Senelec vs Akilee : Une question de souveraineté énergétique, technologique et de sécurité des infrastructures critiques du Sénégal ( Par Idy Demba Thiam)



Au-delà des obligations légales et règlementaires (sur lesquelles nous ne nous attarderons pas outre mesure) du contrat liant Senelec et la startup Akilee, le Sénégal devra s’interroger, au moment de prendre une décision stratégique, sur les enjeux en termes de souveraineté énergétique, d’autonomie technologique et de risques en cybersécurité des infrastructures critiques.
Notre avis est que ça serait une grave erreur que de casser le contrat avec Akilee, ne serait-ce que pour confier sa mission initiale à Senelec (société publique) ; encore moins de la confier à une société étrangère (l’israélien PowerCom).
Notre expérience de plus de 10 ans chez Schneider Electric et plus récemment chez Général Electric (leaders mondiaux de la gestion d’énergie), dans la conception, le développement, le déploiement et la sécurisation de systèmes de gestion d’énergie de type EMS (Energy Management System) ou DMS (Distribution Management System), nos connaissances des vulnérabilités des infrastructures critiques telles que les réseaux de distribution électrique et les risques auxquels elles sont exposées, nous obligent à apporter notre contribution afin d’éclairer la lanterne des Sénégalais, en espérant éviter au Sénégal de rater le tournant de la digitalisation et la sécurisation de son réseau électrique.

Matériel fourni ->

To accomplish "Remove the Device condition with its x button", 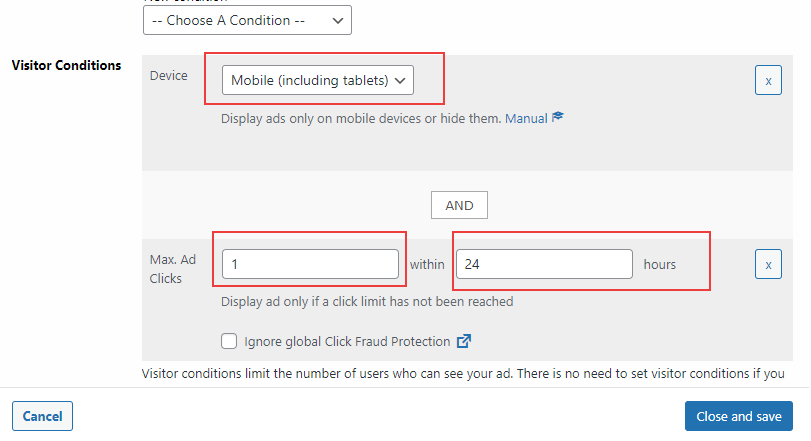I will tap(768, 80).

Travail à réaliser ->
1. Reproduisez à l'identique, dans l'extrait sur le contrat Senelec–Akilee, tout ce qui va de « Au-delà des obligations » jusqu'à « des infrastructures critiques. ».
2. Selon l'extrait sur le contrat Senelec–Akilee, à quelle société étrangère serait-ce encore moins souhaitable de confier la mission initiale d'Akilee ?

Réponses par tâche ->
1.
Au-delà des obligations légales et règlementaires (sur lesquelles nous ne nous attarderons pas outre mesure) du contrat liant Senelec et la startup Akilee, le Sénégal devra s’interroger, au moment de prendre une décision stratégique, sur les enjeux en termes de souveraineté énergétique, d’autonomie technologique et de risques en cybersécurité des infrastructures critiques.

2. À la société israélienne PowerCom.